I was hoping for a simultaneous worldwide release this year. At least Apple was able to set a target date for the 2nd batch. So the US gets iPad 2 on March 11, rest of the developed world (note: Canada, Japan, Europe Union) gets it on March 25. No target date for the Southeast Asian or Middle East regions yet. I assume there will be mass grey market shipments from Japan to other Asian countries and the Middle East can dip into the EU shipments earlier. Price premiums be damned. 

There are some disapointments too. Where is the Retina Display? I guess IPS screens are still expensive and the amount of pixels that is required to power a “Retina Display” is not yet energy efficient enough. Same goes out to the Thunderbolt rumours. Having an direct input/output port on the iPad is not realistic yet, the controller Thunderbolt requires will probably make the iPad 2 twice as thick. 

I do like the fact that Apple is making a new dock adapter that will output to HDMI. $39 is hefty for an adapter but the pro-HDMI haters can finally be quiet about it. The new “Smart Covers” are meh. 

New free iPad-only apps include FaceTime, Photo Booth. Looks like FaceTime will finally switch to a different way of initiating calls. Too bad Apple is charging $0.99 for the Mac version. 

iMovie for iPad and GarageBand for iPad are nice, if you need them.
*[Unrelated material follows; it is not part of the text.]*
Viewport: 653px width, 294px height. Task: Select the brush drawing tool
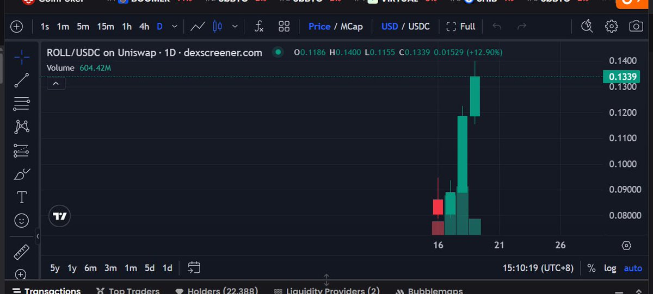[x=22, y=174]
Is it me or does Apple seem to refuse to adopt universal binaries for their own apps? I would like to pay $4.99 for iMovie once and have it work on all iOS devices please. It appears that I was wrong, iMovie will be universal. Yay! GarageBand probably requires the screen real estate like Pages, Numbers and Keynote, therefore is iPad-only. 

To be honest I am more excited about the fact that Random House is now on iBooks than the iPad 2 announcements. At least I have iOS 4.3 to look forward to come March 11.